Prezes Najwyższej Izby Kontroli Marian Banaś i podlegli mu pracownicy znów dają w kość rządowi Zjednoczonej Prawicy. We wtorek na sejmowej Komisji Infrastruktury przedstawiony został raport o bezpieczeństwie na drogach. Najdelikatniej mówiąc wnioski nie napawają optymizmem.
Członkowie sejmowej Komisji Infrastruktury raczej nie będą najlepiej wspominać wtorkowego posiedzenia. Pracownicy Najwyższej Izby Kontroli przedstawili im smutny obraz stanu bezpieczeństwa na polskich drogach. Jak się okazuje problemów jest co nie miara. Najgorszy jest jednak fakt, że od lat nie widać perspektyw na znaczące zmiany w tym zakresie.
Raport o bezpieczeństwie na polskich drogach – od lat bez zmian na lepsze
W pierwszej kolejności należy wskazać, że swoje wystąpienie w budynku sejmowym NIK oparł głównie na obszernym raporcie obejmującym lata 2016-2020. Niestety do tej pory nie był on zbyt szeroko komentowany i nagłaśniany w jakiejkolwiek publicznej debacie.

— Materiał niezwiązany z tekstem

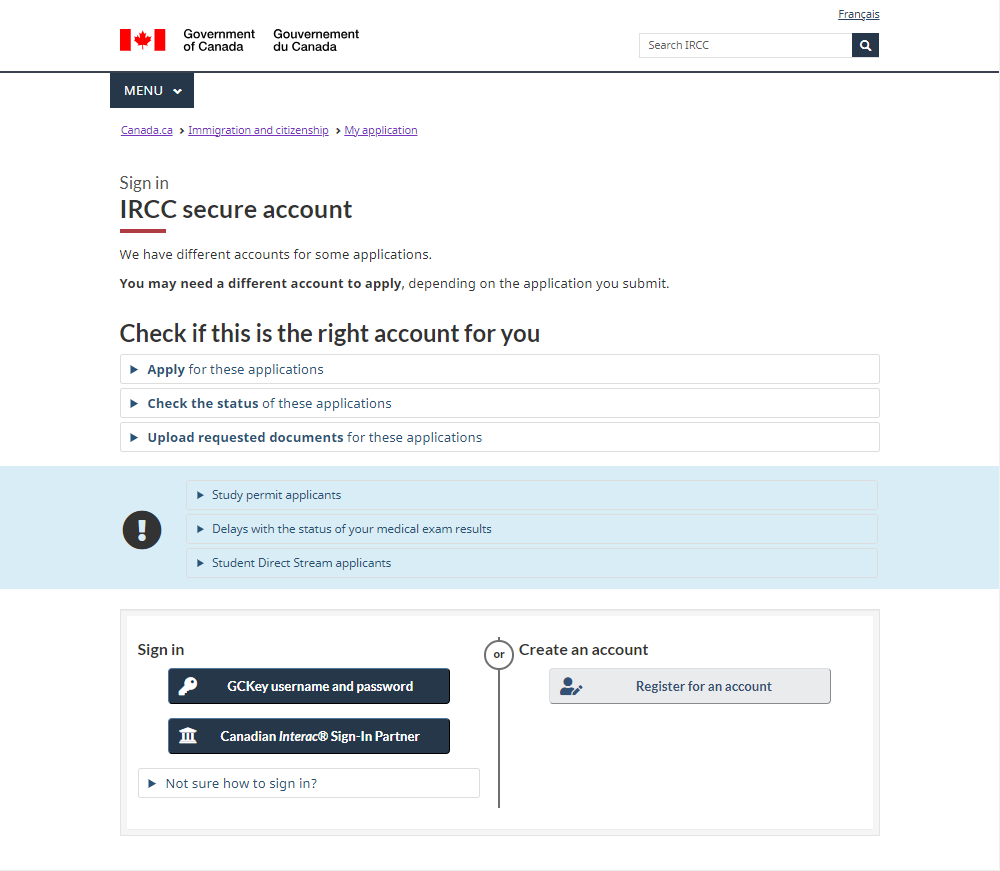Expand "Student Direct Stream applicants" notice
1000x871 pixels.
(x=301, y=563)
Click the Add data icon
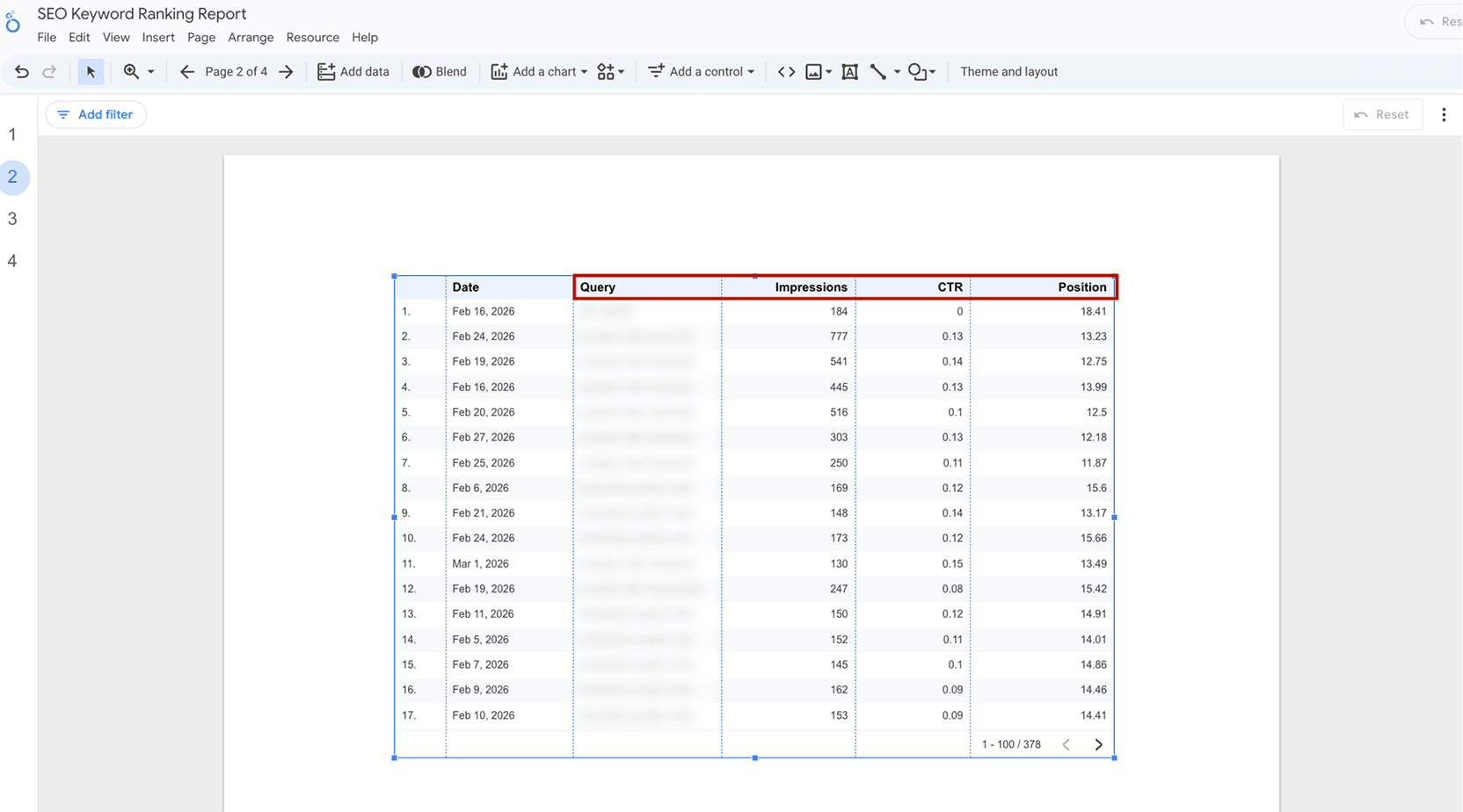Viewport: 1463px width, 812px height. point(326,71)
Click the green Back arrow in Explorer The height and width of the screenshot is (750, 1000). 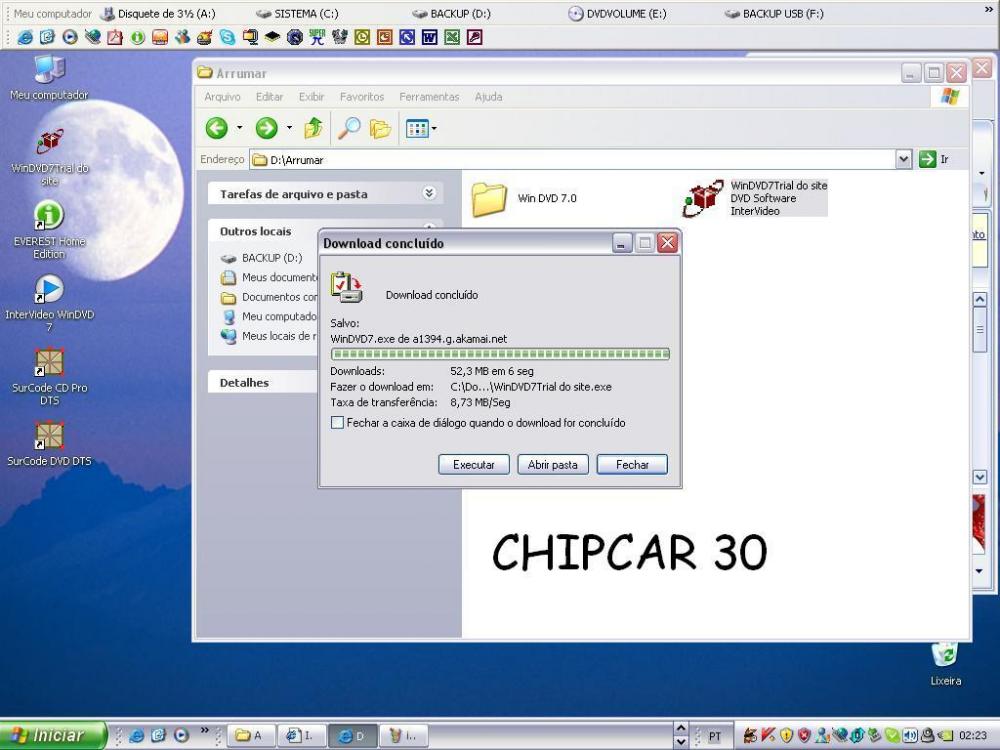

Nic dziwnego, że nie zależało na tym rządzącym, gdyż kontrolerzy wytykają im szereg błędów.
Przede wszystkim uderzające jest, że Polska znajduje się na jednym z ostatnich miejsc w Unii Europejskiej pod względem bezpieczeństwa. Każdego dnia na naszych drogach ginie ok. 8 osób. Choć wina w tym zakresie w znacznej mierze leży w braku wyobraźni kierujących, to jednak rządowi także powinno zależeć na poprawie tej strasznej statystyki. Tymczasem okazuje się, że od lat nie zrobiono praktycznie nic, by sytuację zmienić.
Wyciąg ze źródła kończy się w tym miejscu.